They called him mad. They called him a scapegoat. They said it was irrational to go on a hunger strike when there was a people-elected government. He had learnt his lesson; he did not want to be fooled again. He was a protagonist, a nonconformist, and a headstrong doctor to bring reforms in the medical sector—which is why he earned different names and received unlikely comments. Former Prime Minister and chair of the party that led the 10-year-armed struggle, Prachanda, said Dr KC’s work was to just be on hunger strikes. He, who had chosen the armed battle, did not realize that Dr KC was on a mission just like him.
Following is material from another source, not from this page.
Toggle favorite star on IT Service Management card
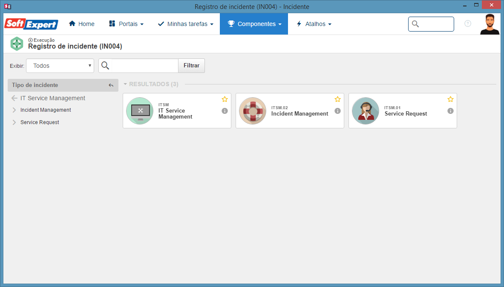Screen dimensions: 504x287 tap(225, 99)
But he chose to carry arms and take lives while Dr KC hurt himself to save the lives of others.
He suggested that Dr KC had been used as a scapegoat by Nepali Congress, unfortunately forgetting that in the armed struggle he led, thousands of people were forced to give up their lives and families, for the cause he thought was right. Did Prachanda or anyone involved in the armed struggle or KP Oli for that matter—who said the protests were done at leisure times—evert go on a hunger strike of this intensity?
Those who said there were legal ways to address the problem forgot that the Second People’s Movement that made Nepal a republic was also against the then constitution. Still people came together, irrespective of their differing political ideologies. Much the same way, people came out on streets to support Dr KC. This comparison was hardly made. It was forgotten that doctors had revolted then as well, although halting medical services isn’t right either. However, supporting Dr KC were not just fellow doctors but people from all walks of life, making it a people’s movement.
Social media was abuzz with hashtags like #IamwithDrKC, #saveDrKC, #BackOffMedicalEducationBill, #saveIOM; about a dozen Facebook pages like Solidarity for Prof Govinda KC (followed by more than 30k people), Save IOM, Save Dr Govinda KC (17k followers); and online petitions. Protests were spontaneous and took place in all major cities. Surely not liking these movements, the government gave directives to use force and medical officers were beaten in Karnali while several others from different fields were injured or arrested in Kathmandu. These made national and international headlines.
The protesters, just like in 2006, dreamt of a better Nepal—this time through reforms in medical education and health care that would bring cheap and reliable healthcare to all Nepalis. After pressure mounted on the government, it had to address the demands.
Apart from restricting new private medical colleges in Kathmandu for 10 years, the nine-point agreement will allow talented students to become doctors. Mammoth fees still make it a distant dream for them. Those who study with full scholarship will need to serve in rural areas. This could mean that the remotest parts of the country, which often do not have doctors, would get medical facilities. If all the province had at least one good medical college, as has been agreed, there wouldn’t be the need to spend extra money to avail the services in Kathmandu. One man’s peaceful madness could bring better days for the entire nation.